Items from a dataset
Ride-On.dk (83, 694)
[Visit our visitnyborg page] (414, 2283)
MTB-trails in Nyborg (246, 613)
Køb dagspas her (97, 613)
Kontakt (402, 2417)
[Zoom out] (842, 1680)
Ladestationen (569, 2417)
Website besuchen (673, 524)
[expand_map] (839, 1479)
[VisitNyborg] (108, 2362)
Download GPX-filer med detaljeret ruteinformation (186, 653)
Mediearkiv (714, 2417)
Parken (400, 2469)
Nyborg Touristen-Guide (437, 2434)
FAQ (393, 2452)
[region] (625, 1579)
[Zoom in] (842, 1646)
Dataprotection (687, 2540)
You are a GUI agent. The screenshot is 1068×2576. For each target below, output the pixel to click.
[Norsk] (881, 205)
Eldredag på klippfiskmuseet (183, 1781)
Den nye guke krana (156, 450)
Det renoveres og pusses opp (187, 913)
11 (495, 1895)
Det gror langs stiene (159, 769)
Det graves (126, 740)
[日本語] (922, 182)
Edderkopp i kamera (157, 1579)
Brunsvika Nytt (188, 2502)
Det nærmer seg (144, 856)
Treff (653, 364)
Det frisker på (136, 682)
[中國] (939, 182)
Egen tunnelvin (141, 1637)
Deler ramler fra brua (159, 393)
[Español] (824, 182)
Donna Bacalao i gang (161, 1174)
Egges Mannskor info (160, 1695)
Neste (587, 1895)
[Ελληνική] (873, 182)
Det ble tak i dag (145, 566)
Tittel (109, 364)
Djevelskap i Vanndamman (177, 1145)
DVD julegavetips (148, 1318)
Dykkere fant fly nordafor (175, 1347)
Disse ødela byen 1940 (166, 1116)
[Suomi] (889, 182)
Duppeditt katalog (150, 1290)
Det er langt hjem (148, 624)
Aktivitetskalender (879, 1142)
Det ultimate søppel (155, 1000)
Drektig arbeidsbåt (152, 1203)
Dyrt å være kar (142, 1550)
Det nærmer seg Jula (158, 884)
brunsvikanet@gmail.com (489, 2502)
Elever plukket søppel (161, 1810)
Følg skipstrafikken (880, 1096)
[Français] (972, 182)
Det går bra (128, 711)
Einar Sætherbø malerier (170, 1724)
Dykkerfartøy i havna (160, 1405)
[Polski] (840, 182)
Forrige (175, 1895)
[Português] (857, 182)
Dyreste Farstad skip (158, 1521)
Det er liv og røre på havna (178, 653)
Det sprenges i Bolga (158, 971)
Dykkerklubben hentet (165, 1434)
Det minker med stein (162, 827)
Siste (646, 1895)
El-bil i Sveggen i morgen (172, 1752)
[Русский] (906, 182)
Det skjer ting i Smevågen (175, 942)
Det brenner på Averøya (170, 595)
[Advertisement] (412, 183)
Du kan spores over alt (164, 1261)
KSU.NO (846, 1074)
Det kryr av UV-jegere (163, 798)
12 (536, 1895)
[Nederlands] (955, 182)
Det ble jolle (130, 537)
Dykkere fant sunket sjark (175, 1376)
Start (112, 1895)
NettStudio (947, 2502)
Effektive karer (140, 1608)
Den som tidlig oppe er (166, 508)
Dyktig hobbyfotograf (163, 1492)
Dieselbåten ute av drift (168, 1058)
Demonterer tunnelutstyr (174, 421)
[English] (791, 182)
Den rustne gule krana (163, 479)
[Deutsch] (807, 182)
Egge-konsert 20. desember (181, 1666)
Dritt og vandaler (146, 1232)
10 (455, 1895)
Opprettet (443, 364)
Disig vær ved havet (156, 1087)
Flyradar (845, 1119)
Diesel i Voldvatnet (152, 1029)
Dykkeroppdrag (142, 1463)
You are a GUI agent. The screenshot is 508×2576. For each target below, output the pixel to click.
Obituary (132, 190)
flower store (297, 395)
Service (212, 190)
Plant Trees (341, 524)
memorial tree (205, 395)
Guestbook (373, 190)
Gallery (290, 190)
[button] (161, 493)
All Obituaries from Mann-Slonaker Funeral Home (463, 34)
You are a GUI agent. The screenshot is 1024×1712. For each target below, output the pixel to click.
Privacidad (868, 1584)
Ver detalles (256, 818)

WORK TO BE COMPLETED:
Search the data above for the word "Dykkere" and show every line that has it.

ANSWER FOR THIS EXERCISE:
Dykkere fant fly nordafor (175, 1347)
Dykkere fant sunket sjark (175, 1376)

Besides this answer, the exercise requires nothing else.